[Saved data entries]
================================
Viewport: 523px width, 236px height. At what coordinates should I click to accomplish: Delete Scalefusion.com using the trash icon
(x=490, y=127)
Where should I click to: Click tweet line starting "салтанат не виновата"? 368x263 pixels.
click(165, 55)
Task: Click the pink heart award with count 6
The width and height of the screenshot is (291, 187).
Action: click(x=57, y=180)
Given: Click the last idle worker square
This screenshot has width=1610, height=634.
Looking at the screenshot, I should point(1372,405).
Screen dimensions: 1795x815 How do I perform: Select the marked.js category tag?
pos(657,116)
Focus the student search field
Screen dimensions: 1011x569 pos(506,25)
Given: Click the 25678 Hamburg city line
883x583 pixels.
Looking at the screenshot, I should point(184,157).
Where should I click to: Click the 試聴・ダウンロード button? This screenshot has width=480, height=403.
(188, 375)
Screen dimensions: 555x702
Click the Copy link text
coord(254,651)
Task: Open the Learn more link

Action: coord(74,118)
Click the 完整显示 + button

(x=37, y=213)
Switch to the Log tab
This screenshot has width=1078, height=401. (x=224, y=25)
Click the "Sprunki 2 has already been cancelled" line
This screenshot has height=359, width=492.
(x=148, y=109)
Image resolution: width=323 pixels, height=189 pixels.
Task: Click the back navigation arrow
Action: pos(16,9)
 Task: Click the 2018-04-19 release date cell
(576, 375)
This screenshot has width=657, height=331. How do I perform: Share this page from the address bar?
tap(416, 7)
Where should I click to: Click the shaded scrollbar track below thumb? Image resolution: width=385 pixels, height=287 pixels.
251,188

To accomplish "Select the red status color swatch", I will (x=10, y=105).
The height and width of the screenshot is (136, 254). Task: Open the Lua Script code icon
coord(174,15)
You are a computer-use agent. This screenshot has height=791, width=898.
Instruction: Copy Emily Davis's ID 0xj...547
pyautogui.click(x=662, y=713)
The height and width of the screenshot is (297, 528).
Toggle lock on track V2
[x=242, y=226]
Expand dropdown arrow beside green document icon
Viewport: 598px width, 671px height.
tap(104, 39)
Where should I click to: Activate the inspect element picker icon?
================================
> _Task prompt_: What you need to do is repeat every record above exactly.

> _Response_:
Viewport: 523px width, 236px height. At what coordinates should I click to accomplish: Delete Scalefusion.com using the trash icon
(x=490, y=127)
Where should I click to: Click tweet line starting "салтанат не виновата"? 368x263 pixels.
click(165, 55)
Task: Click the pink heart award with count 6
The width and height of the screenshot is (291, 187).
Action: click(x=57, y=180)
Given: Click the last idle worker square
This screenshot has width=1610, height=634.
Looking at the screenshot, I should point(1372,405).
Screen dimensions: 1795x815 How do I perform: Select the marked.js category tag?
pos(657,116)
Focus the student search field
Screen dimensions: 1011x569 pos(506,25)
Given: Click the 25678 Hamburg city line
883x583 pixels.
Looking at the screenshot, I should point(184,157).
Where should I click to: Click the 試聴・ダウンロード button? This screenshot has width=480, height=403.
(188, 375)
Screen dimensions: 555x702
Click the Copy link text
coord(254,651)
Task: Open the Learn more link

Action: coord(74,118)
Click the 完整显示 + button

(x=37, y=213)
Switch to the Log tab
This screenshot has width=1078, height=401. (x=224, y=25)
Click the "Sprunki 2 has already been cancelled" line
This screenshot has height=359, width=492.
(x=148, y=109)
Image resolution: width=323 pixels, height=189 pixels.
Task: Click the back navigation arrow
Action: pos(16,9)
 Task: Click the 2018-04-19 release date cell
(576, 375)
This screenshot has width=657, height=331. How do I perform: Share this page from the address bar?
tap(416, 7)
Where should I click to: Click the shaded scrollbar track below thumb? Image resolution: width=385 pixels, height=287 pixels.
251,188

To accomplish "Select the red status color swatch", I will (x=10, y=105).
The height and width of the screenshot is (136, 254). Task: Open the Lua Script code icon
coord(174,15)
You are a computer-use agent. This screenshot has height=791, width=898.
Instruction: Copy Emily Davis's ID 0xj...547
pyautogui.click(x=662, y=713)
The height and width of the screenshot is (297, 528).
Toggle lock on track V2
[x=242, y=226]
Expand dropdown arrow beside green document icon
Viewport: 598px width, 671px height.
tap(104, 39)
Where should I click to: Activate the inspect element picker icon?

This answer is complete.